_WORK REQUIRED_:
Reading the records below, find how many lines include the word "Nursery" and give that number alone.
--- RECORDS SUPPLIED Enclosed Below ---
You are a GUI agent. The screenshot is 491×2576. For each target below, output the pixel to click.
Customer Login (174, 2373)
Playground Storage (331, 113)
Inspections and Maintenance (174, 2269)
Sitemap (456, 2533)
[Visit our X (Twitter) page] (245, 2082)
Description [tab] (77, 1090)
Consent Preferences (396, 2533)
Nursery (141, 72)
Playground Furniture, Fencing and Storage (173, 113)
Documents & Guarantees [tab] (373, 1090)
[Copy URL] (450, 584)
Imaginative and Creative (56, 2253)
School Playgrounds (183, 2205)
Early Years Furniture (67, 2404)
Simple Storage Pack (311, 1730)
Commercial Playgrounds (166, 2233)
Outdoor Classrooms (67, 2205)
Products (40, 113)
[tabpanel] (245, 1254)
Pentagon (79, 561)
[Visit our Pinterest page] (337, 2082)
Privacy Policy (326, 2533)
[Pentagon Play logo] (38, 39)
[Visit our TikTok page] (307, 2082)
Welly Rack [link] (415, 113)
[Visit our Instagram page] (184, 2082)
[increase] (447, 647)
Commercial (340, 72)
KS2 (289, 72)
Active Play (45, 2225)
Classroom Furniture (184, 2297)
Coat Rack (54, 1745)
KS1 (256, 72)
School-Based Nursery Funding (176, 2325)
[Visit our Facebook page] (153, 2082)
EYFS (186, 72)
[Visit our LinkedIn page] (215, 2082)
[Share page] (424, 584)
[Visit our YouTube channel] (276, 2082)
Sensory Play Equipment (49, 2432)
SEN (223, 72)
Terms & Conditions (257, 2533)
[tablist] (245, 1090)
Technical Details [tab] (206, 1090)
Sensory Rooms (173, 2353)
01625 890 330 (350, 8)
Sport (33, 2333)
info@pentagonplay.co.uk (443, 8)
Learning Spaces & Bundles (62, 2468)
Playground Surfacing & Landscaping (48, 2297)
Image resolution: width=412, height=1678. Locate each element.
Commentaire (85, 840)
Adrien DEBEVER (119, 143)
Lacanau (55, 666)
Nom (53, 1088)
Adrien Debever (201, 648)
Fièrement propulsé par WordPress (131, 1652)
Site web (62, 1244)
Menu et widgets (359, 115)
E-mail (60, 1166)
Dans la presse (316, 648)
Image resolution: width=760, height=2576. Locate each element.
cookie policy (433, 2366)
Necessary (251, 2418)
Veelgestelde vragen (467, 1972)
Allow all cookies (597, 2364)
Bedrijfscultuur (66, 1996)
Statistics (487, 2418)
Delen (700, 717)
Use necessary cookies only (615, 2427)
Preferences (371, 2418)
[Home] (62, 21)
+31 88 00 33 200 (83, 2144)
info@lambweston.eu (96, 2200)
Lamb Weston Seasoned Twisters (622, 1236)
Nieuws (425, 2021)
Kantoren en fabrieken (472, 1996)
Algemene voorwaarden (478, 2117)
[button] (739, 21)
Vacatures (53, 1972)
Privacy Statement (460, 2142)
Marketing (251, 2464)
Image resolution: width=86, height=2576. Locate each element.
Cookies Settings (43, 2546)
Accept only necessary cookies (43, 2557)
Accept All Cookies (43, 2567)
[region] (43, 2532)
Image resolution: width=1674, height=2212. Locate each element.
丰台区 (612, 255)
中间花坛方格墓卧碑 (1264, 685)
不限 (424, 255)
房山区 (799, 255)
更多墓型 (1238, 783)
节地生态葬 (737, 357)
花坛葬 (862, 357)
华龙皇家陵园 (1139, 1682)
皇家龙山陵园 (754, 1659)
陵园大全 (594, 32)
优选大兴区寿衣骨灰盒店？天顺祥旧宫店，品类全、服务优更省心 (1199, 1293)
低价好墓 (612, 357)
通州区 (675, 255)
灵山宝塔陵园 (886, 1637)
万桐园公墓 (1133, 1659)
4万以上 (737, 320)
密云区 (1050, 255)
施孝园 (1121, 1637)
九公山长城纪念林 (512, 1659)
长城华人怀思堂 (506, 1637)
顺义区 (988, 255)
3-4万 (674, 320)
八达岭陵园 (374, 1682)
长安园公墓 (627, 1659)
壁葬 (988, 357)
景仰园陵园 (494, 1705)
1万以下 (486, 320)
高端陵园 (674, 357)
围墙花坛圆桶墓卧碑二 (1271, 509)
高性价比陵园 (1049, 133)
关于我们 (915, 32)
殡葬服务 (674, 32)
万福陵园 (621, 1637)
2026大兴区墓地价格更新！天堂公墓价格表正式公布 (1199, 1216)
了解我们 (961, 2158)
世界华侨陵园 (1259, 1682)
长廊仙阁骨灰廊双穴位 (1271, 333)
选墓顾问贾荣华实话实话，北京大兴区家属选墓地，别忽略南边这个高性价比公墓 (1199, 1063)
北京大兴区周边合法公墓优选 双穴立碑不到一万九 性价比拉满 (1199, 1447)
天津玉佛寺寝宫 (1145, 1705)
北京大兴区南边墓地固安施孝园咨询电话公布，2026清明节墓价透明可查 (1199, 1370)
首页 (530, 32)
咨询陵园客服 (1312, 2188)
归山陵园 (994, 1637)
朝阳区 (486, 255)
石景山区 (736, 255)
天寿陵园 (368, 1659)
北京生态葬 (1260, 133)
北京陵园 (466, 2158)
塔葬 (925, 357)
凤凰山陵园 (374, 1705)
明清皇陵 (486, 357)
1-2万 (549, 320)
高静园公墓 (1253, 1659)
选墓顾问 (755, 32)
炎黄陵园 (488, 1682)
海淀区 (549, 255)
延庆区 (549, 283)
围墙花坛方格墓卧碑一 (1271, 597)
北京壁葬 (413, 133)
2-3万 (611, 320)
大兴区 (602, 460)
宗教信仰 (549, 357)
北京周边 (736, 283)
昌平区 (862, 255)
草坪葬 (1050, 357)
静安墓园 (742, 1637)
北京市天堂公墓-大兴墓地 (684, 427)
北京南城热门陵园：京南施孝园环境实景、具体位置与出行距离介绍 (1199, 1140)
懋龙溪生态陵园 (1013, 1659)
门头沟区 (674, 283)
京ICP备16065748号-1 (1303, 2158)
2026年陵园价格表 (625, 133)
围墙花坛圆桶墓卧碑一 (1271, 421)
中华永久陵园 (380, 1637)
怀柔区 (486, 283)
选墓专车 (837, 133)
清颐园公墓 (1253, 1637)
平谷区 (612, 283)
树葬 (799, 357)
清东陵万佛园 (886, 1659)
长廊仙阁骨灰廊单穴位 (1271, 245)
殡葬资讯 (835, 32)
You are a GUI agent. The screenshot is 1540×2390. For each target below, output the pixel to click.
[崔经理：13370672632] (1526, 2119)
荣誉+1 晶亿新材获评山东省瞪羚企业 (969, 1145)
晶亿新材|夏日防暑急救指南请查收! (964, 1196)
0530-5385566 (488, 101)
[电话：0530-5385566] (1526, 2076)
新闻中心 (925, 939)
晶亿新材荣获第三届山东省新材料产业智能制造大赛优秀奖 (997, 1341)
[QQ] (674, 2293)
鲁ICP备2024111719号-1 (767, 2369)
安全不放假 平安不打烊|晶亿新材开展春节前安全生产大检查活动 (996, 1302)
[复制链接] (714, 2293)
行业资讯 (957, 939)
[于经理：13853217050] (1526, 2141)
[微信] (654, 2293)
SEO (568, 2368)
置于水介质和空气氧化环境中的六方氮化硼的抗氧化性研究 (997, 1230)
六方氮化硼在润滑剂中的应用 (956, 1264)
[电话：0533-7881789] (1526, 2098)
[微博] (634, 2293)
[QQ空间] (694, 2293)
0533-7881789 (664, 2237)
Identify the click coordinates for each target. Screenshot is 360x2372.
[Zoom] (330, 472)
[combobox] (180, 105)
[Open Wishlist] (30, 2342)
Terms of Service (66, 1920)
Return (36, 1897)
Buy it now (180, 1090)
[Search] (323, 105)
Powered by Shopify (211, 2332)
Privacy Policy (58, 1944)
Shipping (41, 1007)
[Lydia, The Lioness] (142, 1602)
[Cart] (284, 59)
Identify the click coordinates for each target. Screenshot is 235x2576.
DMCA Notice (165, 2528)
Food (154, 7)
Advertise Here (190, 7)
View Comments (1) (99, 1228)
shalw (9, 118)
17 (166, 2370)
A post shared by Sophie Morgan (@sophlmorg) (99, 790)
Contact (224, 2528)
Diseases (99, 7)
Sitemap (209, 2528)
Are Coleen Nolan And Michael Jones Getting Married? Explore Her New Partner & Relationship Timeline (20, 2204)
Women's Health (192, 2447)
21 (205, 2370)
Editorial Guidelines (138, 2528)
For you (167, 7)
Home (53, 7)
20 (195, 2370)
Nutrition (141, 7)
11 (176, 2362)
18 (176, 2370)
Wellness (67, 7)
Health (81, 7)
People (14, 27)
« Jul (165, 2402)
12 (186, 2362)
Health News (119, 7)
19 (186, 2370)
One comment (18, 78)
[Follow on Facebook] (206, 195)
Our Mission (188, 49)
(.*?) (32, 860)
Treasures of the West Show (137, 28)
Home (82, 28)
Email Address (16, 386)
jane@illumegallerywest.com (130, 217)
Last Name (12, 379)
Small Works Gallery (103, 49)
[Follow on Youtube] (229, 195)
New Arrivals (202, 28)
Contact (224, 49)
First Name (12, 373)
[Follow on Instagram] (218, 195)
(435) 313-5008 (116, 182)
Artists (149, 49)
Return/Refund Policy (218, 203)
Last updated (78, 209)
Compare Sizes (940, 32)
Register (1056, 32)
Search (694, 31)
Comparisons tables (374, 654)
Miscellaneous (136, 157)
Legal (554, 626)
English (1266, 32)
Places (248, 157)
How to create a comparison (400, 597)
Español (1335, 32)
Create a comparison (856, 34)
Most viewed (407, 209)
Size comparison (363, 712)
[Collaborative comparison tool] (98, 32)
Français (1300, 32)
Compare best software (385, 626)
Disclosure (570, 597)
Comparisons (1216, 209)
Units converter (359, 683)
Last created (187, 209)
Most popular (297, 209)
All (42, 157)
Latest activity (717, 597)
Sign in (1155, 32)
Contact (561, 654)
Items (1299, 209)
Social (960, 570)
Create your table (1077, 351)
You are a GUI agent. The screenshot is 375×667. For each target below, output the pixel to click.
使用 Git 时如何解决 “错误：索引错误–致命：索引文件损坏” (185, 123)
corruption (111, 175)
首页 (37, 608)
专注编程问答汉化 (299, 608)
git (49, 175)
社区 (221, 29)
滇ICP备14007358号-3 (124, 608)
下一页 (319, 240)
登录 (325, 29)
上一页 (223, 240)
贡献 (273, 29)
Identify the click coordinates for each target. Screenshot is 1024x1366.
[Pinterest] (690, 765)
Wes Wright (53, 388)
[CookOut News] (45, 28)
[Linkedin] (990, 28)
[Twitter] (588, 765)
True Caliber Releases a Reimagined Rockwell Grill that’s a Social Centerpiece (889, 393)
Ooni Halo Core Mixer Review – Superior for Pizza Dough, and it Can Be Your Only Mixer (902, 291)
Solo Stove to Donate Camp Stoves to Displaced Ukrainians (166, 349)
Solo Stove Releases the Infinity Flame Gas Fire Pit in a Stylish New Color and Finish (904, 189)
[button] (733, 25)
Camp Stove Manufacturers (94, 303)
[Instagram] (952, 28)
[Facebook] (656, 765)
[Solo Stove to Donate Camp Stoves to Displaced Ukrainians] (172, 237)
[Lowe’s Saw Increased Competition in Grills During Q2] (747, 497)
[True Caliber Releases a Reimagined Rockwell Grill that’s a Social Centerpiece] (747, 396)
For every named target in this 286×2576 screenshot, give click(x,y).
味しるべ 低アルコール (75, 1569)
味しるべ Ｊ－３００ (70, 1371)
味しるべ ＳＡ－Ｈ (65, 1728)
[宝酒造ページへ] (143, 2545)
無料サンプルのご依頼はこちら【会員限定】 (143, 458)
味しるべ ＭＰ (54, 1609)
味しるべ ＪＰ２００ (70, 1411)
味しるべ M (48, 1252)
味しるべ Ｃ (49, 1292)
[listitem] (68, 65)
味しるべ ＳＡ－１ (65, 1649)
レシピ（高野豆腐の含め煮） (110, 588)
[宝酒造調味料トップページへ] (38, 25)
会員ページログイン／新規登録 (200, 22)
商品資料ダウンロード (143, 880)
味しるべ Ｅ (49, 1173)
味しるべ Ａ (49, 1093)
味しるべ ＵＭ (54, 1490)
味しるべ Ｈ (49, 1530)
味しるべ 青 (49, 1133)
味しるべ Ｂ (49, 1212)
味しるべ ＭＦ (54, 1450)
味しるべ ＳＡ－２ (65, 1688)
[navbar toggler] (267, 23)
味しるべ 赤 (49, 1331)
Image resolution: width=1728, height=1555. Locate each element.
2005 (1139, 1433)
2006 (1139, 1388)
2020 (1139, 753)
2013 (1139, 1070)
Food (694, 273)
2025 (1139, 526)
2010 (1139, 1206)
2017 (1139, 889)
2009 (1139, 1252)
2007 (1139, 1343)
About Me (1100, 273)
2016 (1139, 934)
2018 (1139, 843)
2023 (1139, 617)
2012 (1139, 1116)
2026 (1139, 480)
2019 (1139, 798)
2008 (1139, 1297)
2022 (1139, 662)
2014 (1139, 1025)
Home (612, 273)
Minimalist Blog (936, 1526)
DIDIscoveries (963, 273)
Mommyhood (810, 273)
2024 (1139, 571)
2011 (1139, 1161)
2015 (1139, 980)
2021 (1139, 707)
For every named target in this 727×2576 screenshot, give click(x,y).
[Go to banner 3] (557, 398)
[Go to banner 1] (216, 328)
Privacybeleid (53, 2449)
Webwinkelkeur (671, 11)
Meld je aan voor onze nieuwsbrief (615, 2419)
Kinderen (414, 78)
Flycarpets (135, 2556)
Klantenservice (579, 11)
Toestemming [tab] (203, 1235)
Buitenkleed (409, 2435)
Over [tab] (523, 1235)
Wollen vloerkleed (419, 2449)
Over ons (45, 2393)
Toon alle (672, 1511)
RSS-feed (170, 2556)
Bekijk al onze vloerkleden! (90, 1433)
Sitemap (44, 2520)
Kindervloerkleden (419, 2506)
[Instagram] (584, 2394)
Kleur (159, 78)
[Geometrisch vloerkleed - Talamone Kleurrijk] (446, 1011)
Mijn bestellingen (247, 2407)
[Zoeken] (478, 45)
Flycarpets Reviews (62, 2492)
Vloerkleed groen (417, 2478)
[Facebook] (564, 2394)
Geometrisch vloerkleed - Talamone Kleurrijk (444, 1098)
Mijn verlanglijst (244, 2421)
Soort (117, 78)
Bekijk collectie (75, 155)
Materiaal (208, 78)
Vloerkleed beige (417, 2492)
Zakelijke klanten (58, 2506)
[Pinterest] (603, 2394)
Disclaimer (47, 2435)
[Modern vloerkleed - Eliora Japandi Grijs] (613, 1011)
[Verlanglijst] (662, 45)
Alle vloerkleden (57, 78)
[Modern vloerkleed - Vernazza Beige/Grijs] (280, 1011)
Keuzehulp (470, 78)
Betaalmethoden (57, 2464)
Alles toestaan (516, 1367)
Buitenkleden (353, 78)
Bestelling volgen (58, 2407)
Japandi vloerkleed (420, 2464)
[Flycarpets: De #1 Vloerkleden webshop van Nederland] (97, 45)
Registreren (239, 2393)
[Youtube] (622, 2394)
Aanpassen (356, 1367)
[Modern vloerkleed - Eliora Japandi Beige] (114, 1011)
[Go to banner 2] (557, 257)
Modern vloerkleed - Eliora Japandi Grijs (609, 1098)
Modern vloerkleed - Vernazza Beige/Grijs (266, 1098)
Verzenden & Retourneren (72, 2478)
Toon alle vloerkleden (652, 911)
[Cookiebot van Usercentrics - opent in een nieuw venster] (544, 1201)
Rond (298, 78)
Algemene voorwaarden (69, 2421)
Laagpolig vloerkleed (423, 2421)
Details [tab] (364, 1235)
--- End of Enclosed RECORDS SUPPLIED ---
_ANSWER FOR THE TASK_:
2